As is well known, there are large low-grade resources in Namibia and along the western areas of Africa. There is still a lot of uranium to be recovered from the gold resources of South Africa, including the waste dumps that abound. This will represent a challenge for the low-cost and zero-waste potential of hydrometallurgy.

I feel certain the next big step forward will revolve around WATER. Certainly this will be the case in Africa and probably also in Australia. The ‘Noah’ approach to not caring what happens to the water is well on the way out, and there were many references to the need to recycle water and to avoid the build-up of impurities in doing so. Thus the precipitation of the valuable and toxic metals using lime and even magnesia complicate this recycle, and the recovery of reagents such as the acid for leaching.
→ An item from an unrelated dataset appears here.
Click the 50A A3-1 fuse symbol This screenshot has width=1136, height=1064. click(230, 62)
Several of the papers at this conference point to the need for the development of a resin-in-pulp (RIP) process for handling leach slurries to recover substantially all the water. The resin-in-pulp technique is also ideal for the precipitation of metal hydrates without the addition of contaminating precipitants. RIP is in itself a challenge to overcoming the resin losses by abrasive particles in slurries, breakage in valves and pumps, and high velocity impacts. I have a feeling that such new equipment is just around the corner and with a number of other new concepts could usher in a repetition of the previous golden days of ion exchange.

I also foresee an expansion of the areas of application of the hydrometallurgical approach. Clean coal is one obvious example, but there are others such as fertilizers and water treatment where the experience in metallurgical microbiology could be invaluable. But there is a recession and mining and metallurgical commodities are hard hit. Sponsored work is going to be at a premium for the foreseeable short term. But maybe in order to at least maintain our technical manpower infrastructure, we should accept that this is the time for government with industry to sponsor work in hydrometallurgy on a broad front. If one speculates on future directions, this will mean close cooperation with departments of agriculture and energy.
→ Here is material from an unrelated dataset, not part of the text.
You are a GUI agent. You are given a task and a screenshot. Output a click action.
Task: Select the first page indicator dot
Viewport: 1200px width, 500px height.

But the focus will, I am sure, be on water, particularly as regards the many resources in desert areas, where water will assume an unusually high value. The days of even allowing a wet filter cake to dry by uselessly evaporating water on a slimes dam are numbered. I learn from a presentation to the Johannesburg Branch that the planned Trek Koppies uranium mine in Namibia will be deriving water from a sea water desalination plant.

At water costs of the order of thousands of cents per cubic metre, Noah’s fears from antiquity could be realized in this modern age in the form of some of the water finding its way via photosynthesis into food crops and vineyards and even into alcohol as biofuel!.